The mother of Z.M. and K.T. and the father of Z.M. separately appeal the
termination of their parental rights. We review each parent’s claims de novo. See
In re A.S., 906 N.W.2d 467, 472 (Iowa 2018). For the reasons that follow, we affirm
the termination of each parent’s parental rights.
I. Father’s Appeal.
The juvenile court terminated the father’s parental rights to Z.M. under Iowa
Code section 232.116(1)(e) and (h) (2020). We may affirm the termination order
if the record supports termination on one of those grounds. See In re A.B., 815
N.W.2d 764, 774 (Iowa 2012). Because the father only challenges termination
under section 232.116(1)(h), the father has waived any argument regarding
termination under section 232.116(1)(e). We may affirm termination of the father’s
parental rights on that ground.
The father also contends termination is contrary to Z.M.’s best interests. He
argues that his “brief lapse in participation” in services occurred for reasons outside
his control—namely, the COVID-19 pandemic.1 But the record shows the father’s
involvement with the child was limited before then.

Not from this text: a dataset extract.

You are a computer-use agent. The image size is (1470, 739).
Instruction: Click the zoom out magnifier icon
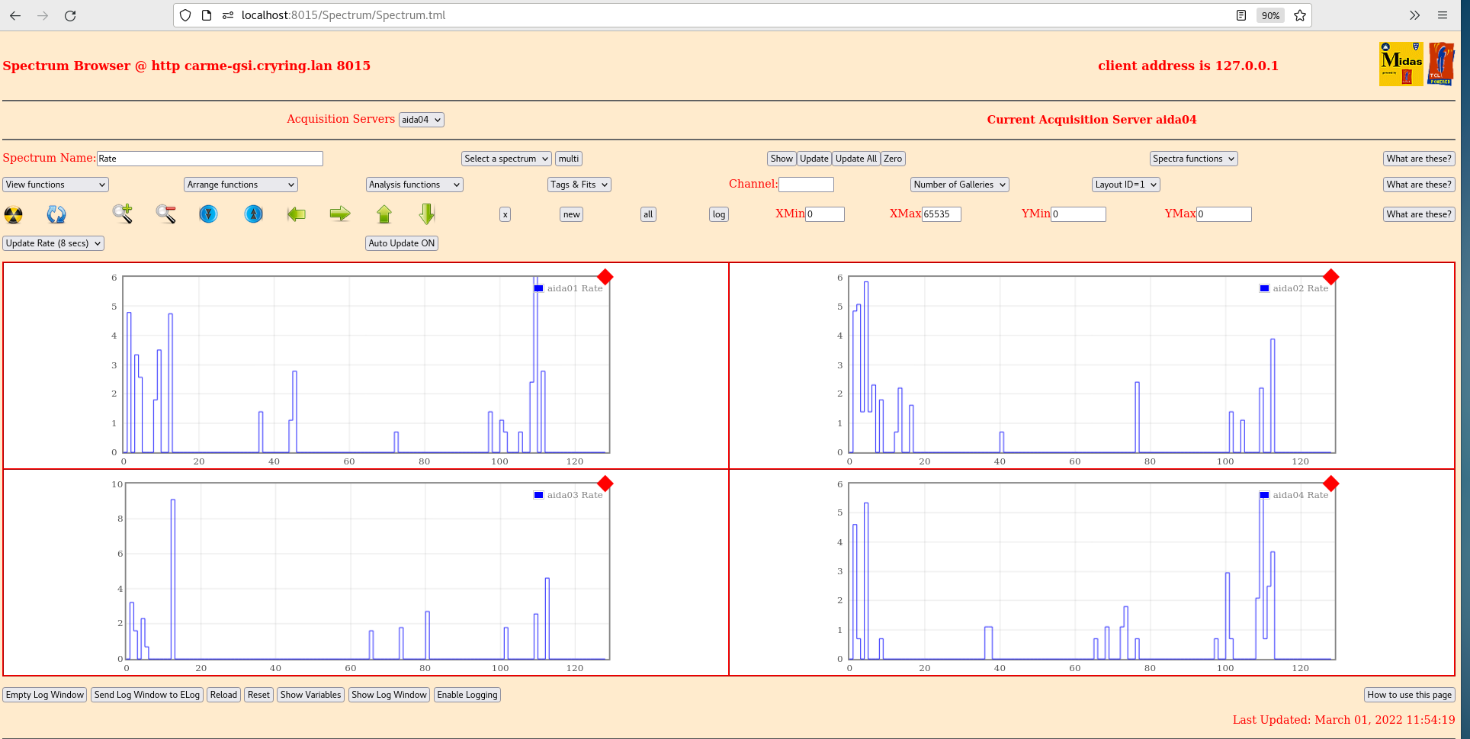[166, 214]
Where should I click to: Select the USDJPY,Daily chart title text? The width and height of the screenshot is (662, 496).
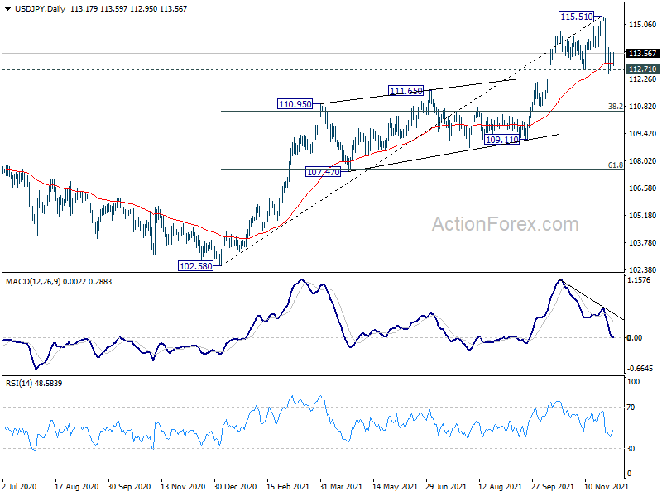pyautogui.click(x=40, y=9)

Z.M. resided outside the
father’s care for six months before the juvenile court removed the child from his
1 As explained in In re A.H., ___ N.W.2d ___, ___, 2020 WL 4201762, at *3 n.6
(Iowa Ct. App. 2020),
[t]he novel coronavirus/COVID-19 is an ongoing international
pandemic. To stem the spread, governments, including the state of
Iowa, implemented emergency safeguards recommended by such
agencies as the Center for Disease Control, which included social
distancing and wearing of face masks. In Iowa, many businesses
were ordered closed, people were encouraged to maintain six-foot
distances between one another, and gatherings of ten or more
people were discouraged.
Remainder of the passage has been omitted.